I would rephrase it as "it's popular to deny that there's an underlying preference at play when jobs which used to be female dominated, like programming, became male dominated shortly after they became lucrative."

Bringing it back to the subject of the article, this entire discussion is really about tribalism. Humans tend to look favorably on their group and askance at other groups. Where people get into trouble with this is assuming you know from the outside what groups someone thinks they belong to (e.g. do you see yourself as a man who happens to be a programmer or a programmer who happens to be a man).

throwaway894345|4 years ago

I've heard a lot of people argue that women and men would have identical preferences, and their different preferences are entirely attributable to differences in socialization from a young age.

As for the "jobs became male dominated when they became lucrative" observation, it seems like very weak evidence for discrimination. If I were a betting man, I would guess that as the field became lucrative, the number of jobs in the field rapidly outpaced the supply of qualified women (how many women were literate in math or programming in a time when it wasn't common for women to go to college at all).

Moreover, women achieved parity with men in fields like medicine and law in the 80s and 90s when discrimination and harassment were pervasive, explicit, and severe by today's standards. What's going on in tech today that only 20% of our workforce is female despite many, considerable advantages:

* Explicit sexual discrimination and harassment have been illegal and taboo for decades

* The overwhelming majority of US tech jobs have been concentrated in the most ideologically progressive counties for decades (one would expect lower levels of harassment and discrimination in these places)

* Every sizable tech company has a dedicated DEI department and quarterly DEI seminars

* Most tech companies have diversity hiring and retention targets

And not only that, but there appears to be a pronounced inverse correlation between gender equality in a society and the careers that women select into. In other words, the societies in which women are the most free are often the societies that have the least even gender/job distributions and vice versa.

All of this is to say that your perception of "left leaning beliefs" is hardly better than the parent's.

lodi|4 years ago

> ... when jobs which used to be female dominated, like programming, became male dominated shortly after they became lucrative.

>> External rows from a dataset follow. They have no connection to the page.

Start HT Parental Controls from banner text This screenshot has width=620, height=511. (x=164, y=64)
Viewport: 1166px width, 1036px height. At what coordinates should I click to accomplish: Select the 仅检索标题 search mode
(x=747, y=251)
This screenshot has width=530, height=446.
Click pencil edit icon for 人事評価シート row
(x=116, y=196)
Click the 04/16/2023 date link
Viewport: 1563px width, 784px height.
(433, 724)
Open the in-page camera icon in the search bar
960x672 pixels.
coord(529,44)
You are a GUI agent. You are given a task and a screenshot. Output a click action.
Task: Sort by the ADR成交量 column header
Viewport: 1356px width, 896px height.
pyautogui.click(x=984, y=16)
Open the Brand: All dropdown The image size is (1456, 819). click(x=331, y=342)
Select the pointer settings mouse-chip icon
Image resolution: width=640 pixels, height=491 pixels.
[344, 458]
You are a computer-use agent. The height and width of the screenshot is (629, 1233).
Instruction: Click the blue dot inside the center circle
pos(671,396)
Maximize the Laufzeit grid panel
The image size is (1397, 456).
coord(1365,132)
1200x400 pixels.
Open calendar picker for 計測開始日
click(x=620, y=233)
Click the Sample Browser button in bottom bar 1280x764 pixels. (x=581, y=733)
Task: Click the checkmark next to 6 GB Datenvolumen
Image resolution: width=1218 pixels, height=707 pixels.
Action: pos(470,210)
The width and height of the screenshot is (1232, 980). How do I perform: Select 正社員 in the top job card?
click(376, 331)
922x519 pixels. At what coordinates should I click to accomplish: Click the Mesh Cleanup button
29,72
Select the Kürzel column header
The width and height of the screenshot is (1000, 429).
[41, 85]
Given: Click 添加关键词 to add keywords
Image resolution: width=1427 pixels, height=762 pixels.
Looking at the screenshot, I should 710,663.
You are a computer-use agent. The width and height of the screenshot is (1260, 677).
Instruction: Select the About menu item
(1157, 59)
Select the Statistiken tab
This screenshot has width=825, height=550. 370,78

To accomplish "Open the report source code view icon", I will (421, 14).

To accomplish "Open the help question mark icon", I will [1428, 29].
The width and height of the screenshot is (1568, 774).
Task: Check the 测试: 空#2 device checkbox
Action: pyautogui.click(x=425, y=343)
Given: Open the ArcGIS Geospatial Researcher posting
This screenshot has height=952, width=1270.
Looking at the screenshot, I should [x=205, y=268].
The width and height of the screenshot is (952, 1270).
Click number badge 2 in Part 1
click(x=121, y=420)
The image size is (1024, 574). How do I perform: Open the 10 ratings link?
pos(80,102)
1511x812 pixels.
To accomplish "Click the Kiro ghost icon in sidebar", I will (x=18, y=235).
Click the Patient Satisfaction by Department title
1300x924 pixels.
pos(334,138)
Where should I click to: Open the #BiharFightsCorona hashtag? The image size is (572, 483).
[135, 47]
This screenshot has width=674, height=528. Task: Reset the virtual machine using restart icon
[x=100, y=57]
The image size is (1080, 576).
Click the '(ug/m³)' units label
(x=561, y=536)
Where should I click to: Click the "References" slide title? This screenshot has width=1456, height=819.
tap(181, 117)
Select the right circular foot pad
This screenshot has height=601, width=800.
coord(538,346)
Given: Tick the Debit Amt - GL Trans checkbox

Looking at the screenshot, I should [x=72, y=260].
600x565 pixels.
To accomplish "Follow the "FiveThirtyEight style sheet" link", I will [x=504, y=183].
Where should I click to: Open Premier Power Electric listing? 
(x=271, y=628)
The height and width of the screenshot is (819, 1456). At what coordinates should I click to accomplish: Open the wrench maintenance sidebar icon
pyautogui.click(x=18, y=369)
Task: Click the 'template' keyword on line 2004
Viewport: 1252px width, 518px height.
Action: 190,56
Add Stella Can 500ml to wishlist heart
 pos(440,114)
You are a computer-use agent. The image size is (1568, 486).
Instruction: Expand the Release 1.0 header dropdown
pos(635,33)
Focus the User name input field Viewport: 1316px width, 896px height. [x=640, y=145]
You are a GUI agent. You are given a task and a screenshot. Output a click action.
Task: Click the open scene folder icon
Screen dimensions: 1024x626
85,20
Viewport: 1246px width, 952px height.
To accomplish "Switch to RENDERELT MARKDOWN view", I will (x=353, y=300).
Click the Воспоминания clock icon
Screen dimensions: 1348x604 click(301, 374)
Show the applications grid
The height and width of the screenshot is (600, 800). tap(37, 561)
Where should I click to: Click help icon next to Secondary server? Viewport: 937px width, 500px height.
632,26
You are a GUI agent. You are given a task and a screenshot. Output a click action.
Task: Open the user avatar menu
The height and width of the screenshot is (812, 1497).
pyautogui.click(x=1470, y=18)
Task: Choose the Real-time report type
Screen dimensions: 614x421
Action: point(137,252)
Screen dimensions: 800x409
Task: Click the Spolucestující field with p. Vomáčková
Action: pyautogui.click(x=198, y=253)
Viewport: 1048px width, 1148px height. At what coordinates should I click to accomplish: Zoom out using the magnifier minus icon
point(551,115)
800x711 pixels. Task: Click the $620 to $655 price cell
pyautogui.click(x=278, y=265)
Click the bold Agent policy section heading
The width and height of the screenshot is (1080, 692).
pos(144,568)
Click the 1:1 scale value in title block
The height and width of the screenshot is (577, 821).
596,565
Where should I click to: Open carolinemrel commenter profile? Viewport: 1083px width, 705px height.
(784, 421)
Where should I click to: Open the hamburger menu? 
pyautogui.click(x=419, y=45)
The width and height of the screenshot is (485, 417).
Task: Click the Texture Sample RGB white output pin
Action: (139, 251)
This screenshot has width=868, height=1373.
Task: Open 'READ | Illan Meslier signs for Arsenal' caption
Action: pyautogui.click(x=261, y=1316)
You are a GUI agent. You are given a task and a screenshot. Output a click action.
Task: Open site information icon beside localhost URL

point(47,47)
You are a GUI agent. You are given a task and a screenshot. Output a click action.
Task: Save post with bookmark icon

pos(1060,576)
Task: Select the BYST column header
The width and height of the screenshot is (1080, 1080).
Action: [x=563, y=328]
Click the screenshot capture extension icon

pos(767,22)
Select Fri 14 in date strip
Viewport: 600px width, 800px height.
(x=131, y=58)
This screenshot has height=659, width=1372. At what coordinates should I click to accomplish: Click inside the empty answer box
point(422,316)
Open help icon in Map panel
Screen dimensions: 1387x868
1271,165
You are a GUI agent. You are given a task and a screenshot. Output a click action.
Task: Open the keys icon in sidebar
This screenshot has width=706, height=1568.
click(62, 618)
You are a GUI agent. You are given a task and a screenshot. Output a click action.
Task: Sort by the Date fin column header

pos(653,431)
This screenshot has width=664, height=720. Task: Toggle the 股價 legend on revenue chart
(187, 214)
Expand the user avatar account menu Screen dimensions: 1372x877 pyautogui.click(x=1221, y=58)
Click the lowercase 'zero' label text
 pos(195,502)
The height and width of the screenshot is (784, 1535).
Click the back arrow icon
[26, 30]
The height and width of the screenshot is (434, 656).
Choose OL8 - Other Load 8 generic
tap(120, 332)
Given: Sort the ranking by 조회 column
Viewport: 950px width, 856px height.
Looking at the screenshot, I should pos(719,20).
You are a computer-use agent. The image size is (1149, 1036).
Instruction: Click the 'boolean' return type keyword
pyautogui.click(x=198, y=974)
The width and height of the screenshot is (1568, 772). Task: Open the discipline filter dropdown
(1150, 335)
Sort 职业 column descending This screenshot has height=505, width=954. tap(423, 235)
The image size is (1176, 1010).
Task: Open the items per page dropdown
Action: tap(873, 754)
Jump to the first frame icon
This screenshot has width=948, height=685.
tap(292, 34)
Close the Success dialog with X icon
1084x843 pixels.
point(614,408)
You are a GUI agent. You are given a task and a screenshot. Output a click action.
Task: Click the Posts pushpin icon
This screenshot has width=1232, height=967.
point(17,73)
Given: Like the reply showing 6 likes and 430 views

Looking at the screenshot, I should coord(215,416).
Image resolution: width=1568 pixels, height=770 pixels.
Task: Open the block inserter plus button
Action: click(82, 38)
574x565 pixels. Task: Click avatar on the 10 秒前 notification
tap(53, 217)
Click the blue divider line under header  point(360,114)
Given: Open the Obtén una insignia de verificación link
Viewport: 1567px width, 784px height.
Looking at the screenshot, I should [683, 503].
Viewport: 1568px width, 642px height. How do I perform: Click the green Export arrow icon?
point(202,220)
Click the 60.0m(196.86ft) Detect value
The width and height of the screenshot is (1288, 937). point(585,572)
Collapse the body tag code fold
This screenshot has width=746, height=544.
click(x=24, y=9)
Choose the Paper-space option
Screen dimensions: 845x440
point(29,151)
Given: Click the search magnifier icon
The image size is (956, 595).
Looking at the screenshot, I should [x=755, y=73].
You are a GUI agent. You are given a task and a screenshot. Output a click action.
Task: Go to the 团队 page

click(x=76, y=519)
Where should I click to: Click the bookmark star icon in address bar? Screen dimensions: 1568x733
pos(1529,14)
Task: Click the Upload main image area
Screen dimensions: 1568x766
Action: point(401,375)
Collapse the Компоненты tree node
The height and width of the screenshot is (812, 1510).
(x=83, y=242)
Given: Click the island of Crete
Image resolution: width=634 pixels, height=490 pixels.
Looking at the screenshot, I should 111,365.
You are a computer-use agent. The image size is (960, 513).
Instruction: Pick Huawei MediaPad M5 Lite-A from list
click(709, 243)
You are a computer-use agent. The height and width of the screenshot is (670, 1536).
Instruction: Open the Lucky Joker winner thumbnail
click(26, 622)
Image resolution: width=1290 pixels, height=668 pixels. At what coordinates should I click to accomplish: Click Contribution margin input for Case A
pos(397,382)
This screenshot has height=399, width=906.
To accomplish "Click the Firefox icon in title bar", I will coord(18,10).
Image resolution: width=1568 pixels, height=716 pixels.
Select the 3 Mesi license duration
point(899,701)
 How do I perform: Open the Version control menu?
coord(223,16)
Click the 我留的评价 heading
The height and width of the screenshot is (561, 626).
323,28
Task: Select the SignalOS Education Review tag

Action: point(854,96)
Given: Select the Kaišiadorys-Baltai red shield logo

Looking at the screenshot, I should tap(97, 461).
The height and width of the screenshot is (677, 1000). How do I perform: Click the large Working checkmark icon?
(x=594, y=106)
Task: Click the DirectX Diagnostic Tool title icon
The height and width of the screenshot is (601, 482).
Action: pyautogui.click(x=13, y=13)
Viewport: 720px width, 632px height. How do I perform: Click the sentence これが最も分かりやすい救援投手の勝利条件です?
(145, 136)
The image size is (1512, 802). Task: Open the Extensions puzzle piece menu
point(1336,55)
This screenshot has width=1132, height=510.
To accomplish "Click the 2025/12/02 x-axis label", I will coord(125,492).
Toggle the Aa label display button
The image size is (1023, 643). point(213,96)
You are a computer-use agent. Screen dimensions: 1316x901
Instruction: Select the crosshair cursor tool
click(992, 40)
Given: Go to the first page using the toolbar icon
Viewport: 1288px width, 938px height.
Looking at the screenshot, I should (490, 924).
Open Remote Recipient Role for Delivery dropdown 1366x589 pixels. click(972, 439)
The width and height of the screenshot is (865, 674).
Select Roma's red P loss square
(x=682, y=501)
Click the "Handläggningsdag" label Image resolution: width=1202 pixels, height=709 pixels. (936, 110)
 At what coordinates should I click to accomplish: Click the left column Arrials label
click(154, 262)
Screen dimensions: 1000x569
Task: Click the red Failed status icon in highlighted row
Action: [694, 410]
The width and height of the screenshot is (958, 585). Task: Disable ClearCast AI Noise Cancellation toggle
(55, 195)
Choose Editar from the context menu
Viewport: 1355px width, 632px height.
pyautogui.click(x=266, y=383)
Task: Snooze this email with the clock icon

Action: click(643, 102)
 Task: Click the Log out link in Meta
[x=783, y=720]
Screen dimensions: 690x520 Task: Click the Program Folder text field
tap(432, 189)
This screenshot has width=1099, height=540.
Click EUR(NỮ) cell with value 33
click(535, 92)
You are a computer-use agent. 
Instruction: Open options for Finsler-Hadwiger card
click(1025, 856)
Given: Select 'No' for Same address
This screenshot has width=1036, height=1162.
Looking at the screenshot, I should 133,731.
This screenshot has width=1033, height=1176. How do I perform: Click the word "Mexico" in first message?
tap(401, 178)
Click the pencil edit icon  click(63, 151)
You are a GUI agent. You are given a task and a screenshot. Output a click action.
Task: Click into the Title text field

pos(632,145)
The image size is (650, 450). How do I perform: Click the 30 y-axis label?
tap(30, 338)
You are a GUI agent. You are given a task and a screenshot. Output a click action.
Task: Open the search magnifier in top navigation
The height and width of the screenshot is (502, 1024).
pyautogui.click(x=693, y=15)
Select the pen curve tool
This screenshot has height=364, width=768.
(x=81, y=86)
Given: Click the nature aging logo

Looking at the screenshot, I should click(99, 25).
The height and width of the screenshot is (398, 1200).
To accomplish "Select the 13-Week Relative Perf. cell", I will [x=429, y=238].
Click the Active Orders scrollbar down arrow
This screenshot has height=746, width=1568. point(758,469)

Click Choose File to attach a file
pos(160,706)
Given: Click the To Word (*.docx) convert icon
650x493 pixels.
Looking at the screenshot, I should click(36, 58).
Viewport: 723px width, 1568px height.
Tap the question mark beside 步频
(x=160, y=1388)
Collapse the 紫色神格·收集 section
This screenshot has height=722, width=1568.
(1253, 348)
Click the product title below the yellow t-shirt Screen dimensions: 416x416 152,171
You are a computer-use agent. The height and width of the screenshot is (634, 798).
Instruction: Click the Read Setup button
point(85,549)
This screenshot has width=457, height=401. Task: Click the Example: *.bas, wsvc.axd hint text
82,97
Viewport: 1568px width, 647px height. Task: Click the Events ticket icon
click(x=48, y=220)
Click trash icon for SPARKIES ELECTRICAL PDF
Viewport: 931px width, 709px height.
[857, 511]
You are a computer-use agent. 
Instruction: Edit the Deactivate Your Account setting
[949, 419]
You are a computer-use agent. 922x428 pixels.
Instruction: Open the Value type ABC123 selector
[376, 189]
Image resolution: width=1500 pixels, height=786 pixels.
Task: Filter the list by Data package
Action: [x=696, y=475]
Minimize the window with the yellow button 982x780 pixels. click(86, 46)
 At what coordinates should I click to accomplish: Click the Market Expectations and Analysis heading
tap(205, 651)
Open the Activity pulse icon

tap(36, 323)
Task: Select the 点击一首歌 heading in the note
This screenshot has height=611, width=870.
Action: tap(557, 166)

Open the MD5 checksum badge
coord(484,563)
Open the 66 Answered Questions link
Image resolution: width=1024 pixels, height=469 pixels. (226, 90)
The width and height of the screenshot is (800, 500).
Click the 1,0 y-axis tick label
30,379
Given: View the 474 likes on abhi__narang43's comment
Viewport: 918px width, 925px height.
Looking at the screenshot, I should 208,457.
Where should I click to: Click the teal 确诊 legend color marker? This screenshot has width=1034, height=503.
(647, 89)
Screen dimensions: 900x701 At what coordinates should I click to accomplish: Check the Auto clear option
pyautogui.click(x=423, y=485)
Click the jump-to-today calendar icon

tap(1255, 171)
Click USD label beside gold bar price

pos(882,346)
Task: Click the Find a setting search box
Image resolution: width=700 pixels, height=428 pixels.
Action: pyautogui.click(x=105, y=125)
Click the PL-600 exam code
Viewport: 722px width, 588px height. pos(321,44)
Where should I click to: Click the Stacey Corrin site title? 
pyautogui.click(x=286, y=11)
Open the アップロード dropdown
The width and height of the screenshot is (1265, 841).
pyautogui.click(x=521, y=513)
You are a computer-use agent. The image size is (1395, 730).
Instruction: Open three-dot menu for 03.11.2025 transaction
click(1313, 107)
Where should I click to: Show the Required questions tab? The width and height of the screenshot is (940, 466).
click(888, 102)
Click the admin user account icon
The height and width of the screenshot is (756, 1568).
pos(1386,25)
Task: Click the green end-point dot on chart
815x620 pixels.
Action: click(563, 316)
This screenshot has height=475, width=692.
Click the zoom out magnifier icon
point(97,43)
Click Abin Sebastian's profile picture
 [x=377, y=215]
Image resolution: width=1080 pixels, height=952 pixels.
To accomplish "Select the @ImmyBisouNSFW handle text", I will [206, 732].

Programming was never female dominated. What we call "programmer" now (writing algorithms to compute artillery trajectories or whatever) would have just been "scientist" back then. "Coder" (and before that, human "computer") were indeed female-dominated positions but there's no analog to that in the modern world; we've completely replaced those jobs with assemblers/compilers and electronic calculators respectively.

vineyardmike|4 years ago

> a political phenomenon... In left-leaning circle

its a political phenomenon if you make it about left/right. There is evidence of discrimination society wide. That doesn't have to be political.

Discrimination is wrong and can be fixed.

In left-leaning circles, people accept that there is discrimination, regardless of other reasons.

In right-leaning circles, people deny that they or others have done anything wrong, and don't solve real issues encountered.